Journal article Open Access
Naumov, Goce; Mitkoski, Aleksandar; Talevski, Hristijan; Murgoski, Aleksandar; Dumurđanov, Nikola; Beneš, Jaromír; Živaljević, Ivana; Pendić, Jugoslav; Stojanovski, Darko; Gibaja, Juan; Mazzucco, Niccolò; Hafner, Albert; Szidat, Sönke; Dimitrijević, Vesna; Stefanović, Sofija; Budilová, Krýstina; Vychronová, Michaela; Majerovičová, Tereza; Bumerl, Jiří
The research of Vrbjanska Čuka in 2017 continued those started the previous season, but resulted in much more significant data regarding stratigraphy, architecture and economy in the Neolithic, Late Classical period and Middle Age. They were enabled by the multidisciplinary approach by implementing archaeobotany, zooarchaeology, geomagnetic scanning, digital topography, geoarchaeology, photogrammetry and 3D modeling of artifacts and the environment, drone orthophotography, isotopic, radiocarbon, lipid and use-wear analyses. All these components of the research of Vrbjanska Čuka enabled a comprehensive understanding of the Neolithic settlement and the community that lived there, that was the primary aim of this project.
In regard to the stratigraphy of site, it has 5 horizons, the Neolithic ones being determined by architectural features and not by material culture. In this context, a further revision of Neolithic horizons is possible, upon extending the archaeological trench and making a detailed insight into the material culture and the architectural features that would arise. Even though ceramic vessels as the most frequent finds do not bear significant differences between Neolithic horizons in Vrbjanska Čuka, still it could be considered that, examined further, they could contribute towards an even more thorough understanding of changes of this settlement, but also within society. In this regard, radiocarbon analyses provide even a more detailed insight into the chronology of the settlement.
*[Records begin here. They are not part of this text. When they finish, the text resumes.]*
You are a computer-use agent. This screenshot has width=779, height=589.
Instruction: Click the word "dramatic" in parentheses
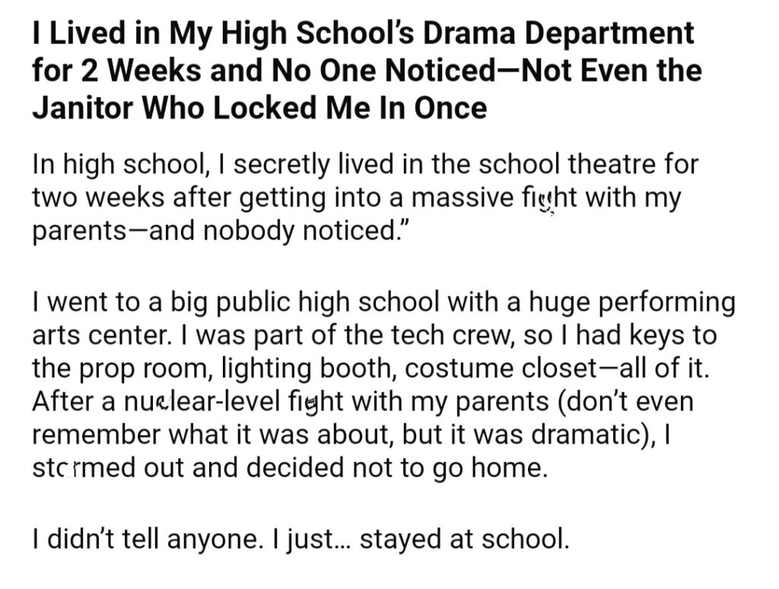tap(585, 435)
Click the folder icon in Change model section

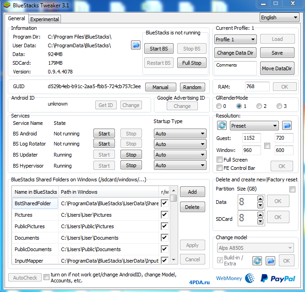coord(270,261)
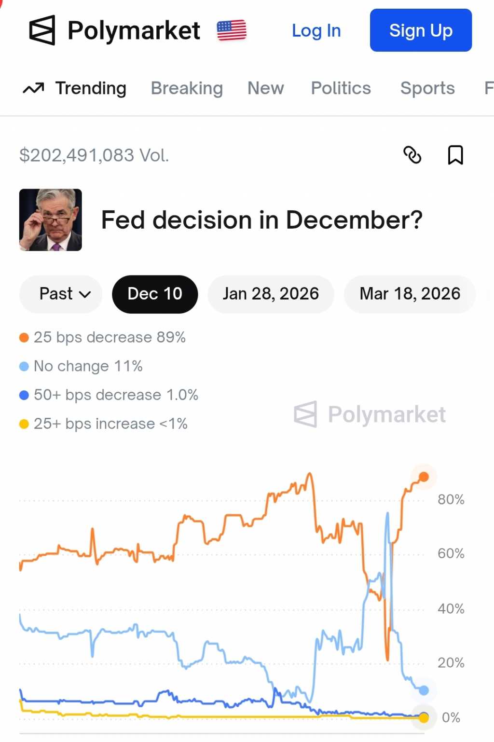Click the US flag icon
Image resolution: width=494 pixels, height=742 pixels.
pyautogui.click(x=232, y=30)
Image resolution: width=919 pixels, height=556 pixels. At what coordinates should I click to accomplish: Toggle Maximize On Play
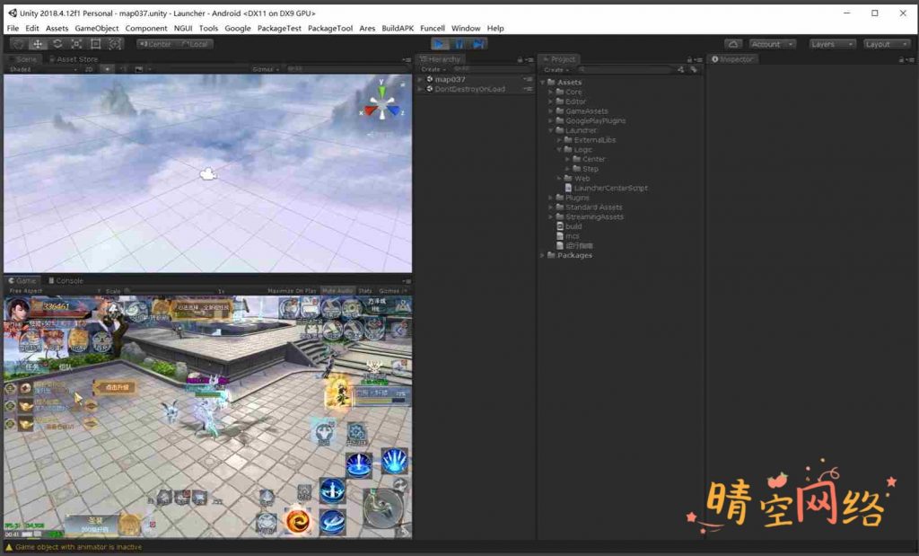[292, 291]
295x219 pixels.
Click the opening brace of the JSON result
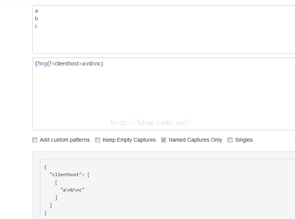(45, 167)
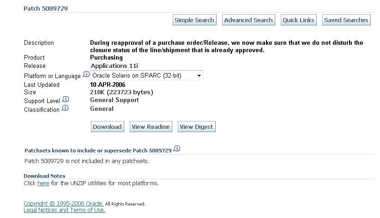The image size is (380, 218).
Task: Click the info icon beside Platform or Language
Action: (x=86, y=74)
According to the data obtained by these analyses at the University of Bern, the earliest Neolithic layers could be dated around 5900 BC. So far, this date places the site in the final phases of Early Neolithic, completely corresponding the dating of few other sites in Pelagonia.
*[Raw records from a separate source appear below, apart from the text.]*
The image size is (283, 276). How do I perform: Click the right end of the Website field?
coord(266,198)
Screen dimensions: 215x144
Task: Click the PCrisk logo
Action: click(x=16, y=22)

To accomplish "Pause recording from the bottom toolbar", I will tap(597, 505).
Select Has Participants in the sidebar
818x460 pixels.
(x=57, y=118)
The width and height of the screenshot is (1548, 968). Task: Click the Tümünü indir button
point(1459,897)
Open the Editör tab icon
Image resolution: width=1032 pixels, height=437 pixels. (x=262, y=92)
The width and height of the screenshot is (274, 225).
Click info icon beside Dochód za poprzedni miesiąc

Analyzing samples from other Neolithic horizons would determine the chronology of the remaining Neolithic phases of the settlement, which, according to the architectural features, composes of three horizons. Such a stratigraphic condition could potentially be changed, unless there is a significant divergence within material culture and dating of the remaining two horizons. However, according to the current acknowledgment, despite not having an especially high stratigraphy (about 1 meter of the total tell height), this Neolithic settlement was especially dynamic during the 6th millennia BC. The tell was actively used for several hundreds of years during the Early Neolithic, only to be deserted in the next 5 000 years until Late Classical period. According to the material culture found in Horizons IV and V, activities at this site might have continued around the 4th and 5th centuries AD, with recorded activities around the 7th and 8th centuries, and then between the 10th and the 14th centuries.